One Sentence, Two Embeddings: Contrastive Learning of Explicit and Implicit Semantic Representations
Oda, Chuang, Shirai et al.
Sentence embedding methods have made remarkable progress, yet they still struggle to capture the implicit semantics within sentences. This can be attributed to the inherent limitations of conventional sentence embedding methods that assign only a single vector per sentence. To overcome this limitation, we propose DualCSE, a sentence embedding method that assigns two embeddings to each sentence: one representing the explicit semantics and the other representing the implicit semantics. These embeddings coexist in the shared space, enabling the selection of the desired semantics for specific purposes such as information retrieval and text classification. Experimental results demonstrate that DualCSE can effectively encode both explicit and implicit meanings and improve the performance of the downstream task.
academic
One Sentence, Two Embeddings: Contrastive Learning of Explicit and Implicit Semantic Representations
Sentence embedding methods have achieved significant progress, yet still face difficulties in capturing implicit semantics within sentences. This can be attributed to the inherent limitation of traditional sentence embedding methods, which assign only a single vector to each sentence. To overcome this limitation, this paper proposes DualCSE, a method that assigns two embeddings to each sentence: one representing explicit semantics and another representing implicit semantics. These embeddings coexist in a shared space, enabling the selection of desired semantics for specific purposes such as information retrieval and text classification. Experimental results demonstrate that DualCSE effectively encodes both explicit and implicit meanings, improving performance on downstream tasks.

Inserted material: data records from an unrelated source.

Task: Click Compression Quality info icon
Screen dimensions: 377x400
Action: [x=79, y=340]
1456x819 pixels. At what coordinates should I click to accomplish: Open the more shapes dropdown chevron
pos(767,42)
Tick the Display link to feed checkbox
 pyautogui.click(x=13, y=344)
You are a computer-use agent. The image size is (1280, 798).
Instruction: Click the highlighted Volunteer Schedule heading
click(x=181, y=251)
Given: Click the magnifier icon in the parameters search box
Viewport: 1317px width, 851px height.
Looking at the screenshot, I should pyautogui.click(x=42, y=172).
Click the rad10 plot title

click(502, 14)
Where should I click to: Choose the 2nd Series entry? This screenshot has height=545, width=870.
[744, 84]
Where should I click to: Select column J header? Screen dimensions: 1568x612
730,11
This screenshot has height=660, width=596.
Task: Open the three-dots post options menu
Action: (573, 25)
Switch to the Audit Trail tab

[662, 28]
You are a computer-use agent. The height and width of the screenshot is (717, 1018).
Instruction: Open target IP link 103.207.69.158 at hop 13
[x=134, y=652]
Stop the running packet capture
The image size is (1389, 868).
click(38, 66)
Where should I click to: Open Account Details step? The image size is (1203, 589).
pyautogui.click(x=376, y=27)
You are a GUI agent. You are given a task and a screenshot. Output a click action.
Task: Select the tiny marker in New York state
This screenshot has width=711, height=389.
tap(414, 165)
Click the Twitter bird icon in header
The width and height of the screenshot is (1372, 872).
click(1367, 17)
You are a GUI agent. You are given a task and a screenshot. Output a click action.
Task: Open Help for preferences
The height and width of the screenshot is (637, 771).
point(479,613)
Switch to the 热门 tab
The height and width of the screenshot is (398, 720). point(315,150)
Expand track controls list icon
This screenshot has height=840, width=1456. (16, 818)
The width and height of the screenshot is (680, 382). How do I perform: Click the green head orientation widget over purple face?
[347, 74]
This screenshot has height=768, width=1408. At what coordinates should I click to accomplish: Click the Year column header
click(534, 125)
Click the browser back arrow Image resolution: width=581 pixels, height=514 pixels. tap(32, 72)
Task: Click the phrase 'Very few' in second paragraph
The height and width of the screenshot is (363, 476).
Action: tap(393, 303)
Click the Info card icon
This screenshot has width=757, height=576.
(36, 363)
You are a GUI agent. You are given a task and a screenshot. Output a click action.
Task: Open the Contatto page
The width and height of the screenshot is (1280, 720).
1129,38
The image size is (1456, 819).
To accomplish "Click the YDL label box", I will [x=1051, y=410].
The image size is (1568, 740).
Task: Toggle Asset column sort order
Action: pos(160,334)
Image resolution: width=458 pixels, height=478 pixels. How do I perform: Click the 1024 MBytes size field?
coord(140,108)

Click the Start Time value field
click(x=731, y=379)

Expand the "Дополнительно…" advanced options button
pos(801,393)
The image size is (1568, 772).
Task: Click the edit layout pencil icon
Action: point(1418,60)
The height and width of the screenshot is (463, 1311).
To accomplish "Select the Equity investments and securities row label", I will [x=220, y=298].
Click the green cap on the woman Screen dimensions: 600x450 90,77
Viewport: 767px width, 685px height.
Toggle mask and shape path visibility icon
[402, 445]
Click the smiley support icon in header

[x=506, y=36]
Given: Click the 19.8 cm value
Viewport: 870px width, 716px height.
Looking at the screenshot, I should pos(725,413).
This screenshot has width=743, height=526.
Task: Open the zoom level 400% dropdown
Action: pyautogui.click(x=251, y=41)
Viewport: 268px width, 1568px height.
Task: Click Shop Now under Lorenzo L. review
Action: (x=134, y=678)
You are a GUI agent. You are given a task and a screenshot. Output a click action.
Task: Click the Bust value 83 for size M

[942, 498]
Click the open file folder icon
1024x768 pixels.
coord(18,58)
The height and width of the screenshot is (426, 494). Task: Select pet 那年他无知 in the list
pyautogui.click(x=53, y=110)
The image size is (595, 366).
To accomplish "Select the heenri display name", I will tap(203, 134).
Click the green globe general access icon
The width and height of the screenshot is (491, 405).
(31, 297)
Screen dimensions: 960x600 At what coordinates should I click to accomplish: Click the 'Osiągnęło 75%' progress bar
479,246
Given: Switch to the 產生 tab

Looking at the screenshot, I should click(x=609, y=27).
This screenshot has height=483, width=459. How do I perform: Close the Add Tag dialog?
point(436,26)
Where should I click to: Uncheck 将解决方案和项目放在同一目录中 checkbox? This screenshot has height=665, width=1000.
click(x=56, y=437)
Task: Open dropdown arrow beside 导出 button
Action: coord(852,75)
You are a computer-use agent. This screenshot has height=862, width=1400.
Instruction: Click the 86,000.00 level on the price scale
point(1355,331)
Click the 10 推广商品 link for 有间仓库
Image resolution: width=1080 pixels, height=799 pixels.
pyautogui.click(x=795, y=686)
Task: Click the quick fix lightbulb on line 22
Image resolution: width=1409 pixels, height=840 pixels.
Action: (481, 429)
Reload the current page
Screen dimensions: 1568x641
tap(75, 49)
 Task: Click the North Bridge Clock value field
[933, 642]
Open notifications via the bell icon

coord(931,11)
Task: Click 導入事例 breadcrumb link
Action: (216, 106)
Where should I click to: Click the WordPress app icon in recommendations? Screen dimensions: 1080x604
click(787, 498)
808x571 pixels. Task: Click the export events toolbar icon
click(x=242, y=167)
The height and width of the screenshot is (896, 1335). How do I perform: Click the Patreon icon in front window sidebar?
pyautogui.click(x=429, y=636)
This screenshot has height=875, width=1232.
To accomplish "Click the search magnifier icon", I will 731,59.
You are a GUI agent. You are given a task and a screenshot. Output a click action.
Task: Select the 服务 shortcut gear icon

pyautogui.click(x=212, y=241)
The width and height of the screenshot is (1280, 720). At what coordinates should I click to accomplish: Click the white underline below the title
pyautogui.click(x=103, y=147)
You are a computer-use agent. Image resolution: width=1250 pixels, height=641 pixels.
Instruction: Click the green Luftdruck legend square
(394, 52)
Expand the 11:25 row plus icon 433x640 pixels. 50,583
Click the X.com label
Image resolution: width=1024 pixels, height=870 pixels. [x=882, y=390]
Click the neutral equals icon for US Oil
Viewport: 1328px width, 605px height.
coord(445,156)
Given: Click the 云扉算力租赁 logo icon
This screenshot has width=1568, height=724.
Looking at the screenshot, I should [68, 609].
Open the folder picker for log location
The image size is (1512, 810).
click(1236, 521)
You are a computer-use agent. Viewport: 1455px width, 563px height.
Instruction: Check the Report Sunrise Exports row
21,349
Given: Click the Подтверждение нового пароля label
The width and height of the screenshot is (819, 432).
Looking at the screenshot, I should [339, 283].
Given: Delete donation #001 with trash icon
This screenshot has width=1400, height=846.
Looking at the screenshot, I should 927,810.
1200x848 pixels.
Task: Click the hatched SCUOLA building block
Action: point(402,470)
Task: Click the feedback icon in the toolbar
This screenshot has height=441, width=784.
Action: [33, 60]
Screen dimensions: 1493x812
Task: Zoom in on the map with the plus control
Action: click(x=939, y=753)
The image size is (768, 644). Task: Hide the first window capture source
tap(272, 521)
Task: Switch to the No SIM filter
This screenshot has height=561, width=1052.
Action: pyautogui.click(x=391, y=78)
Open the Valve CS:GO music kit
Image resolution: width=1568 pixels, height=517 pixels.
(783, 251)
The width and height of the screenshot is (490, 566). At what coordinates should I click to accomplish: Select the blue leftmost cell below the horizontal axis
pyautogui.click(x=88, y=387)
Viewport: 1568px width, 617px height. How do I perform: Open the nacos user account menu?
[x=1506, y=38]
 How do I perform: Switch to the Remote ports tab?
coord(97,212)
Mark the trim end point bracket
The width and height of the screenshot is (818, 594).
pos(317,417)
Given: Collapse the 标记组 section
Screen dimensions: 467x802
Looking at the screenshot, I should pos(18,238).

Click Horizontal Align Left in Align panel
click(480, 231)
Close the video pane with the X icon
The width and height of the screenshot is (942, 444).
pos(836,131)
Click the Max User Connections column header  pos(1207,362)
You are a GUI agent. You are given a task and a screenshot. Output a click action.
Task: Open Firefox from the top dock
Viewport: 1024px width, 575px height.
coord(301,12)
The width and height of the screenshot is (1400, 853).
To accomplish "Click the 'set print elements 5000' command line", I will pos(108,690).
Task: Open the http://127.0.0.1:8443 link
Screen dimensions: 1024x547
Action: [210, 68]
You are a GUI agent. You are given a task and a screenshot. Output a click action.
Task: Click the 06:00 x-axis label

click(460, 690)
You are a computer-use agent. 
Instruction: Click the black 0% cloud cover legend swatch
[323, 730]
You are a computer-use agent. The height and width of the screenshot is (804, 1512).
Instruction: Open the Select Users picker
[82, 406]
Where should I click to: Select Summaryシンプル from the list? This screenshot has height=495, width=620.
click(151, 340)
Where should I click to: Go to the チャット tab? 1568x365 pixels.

Existing sentence embedding methods exhibit significant deficiencies in handling implicit semantics. Sun et al. (2025) point out that even state-of-the-art sentence embedding methods show approximately a 20% performance gap between explicit and implicit semantics on the MTEB classification benchmark.
Completeness of Semantic Understanding: Natural language contains both literal meanings (explicit semantics) and figurative or pragmatic meanings (implicit semantics)
Practical Application Requirements: Tasks such as information retrieval and text classification require understanding different levels of semantics
Model Limitations: Traditional methods represent sentences with only a single vector, overlooking the existence of multiple interpretations
This paper cites important works from multiple domains including sentence embeddings, natural language inference, and contrastive learning, including:
Gao et al. (2021): SimCSE method
Havaldar et al. (2025): INLI dataset
Wang et al. (2025): Implicitness scoring method
Reimers and Gurevych (2019): Sentence-BERT
Overall Assessment: This is a paper with strong technical innovation, proposing an interesting and practical dual semantic representation method. While there is room for improvement in theoretical depth and evaluation breadth, it opens new directions for sentence embedding research and possesses certain academic value and application potential.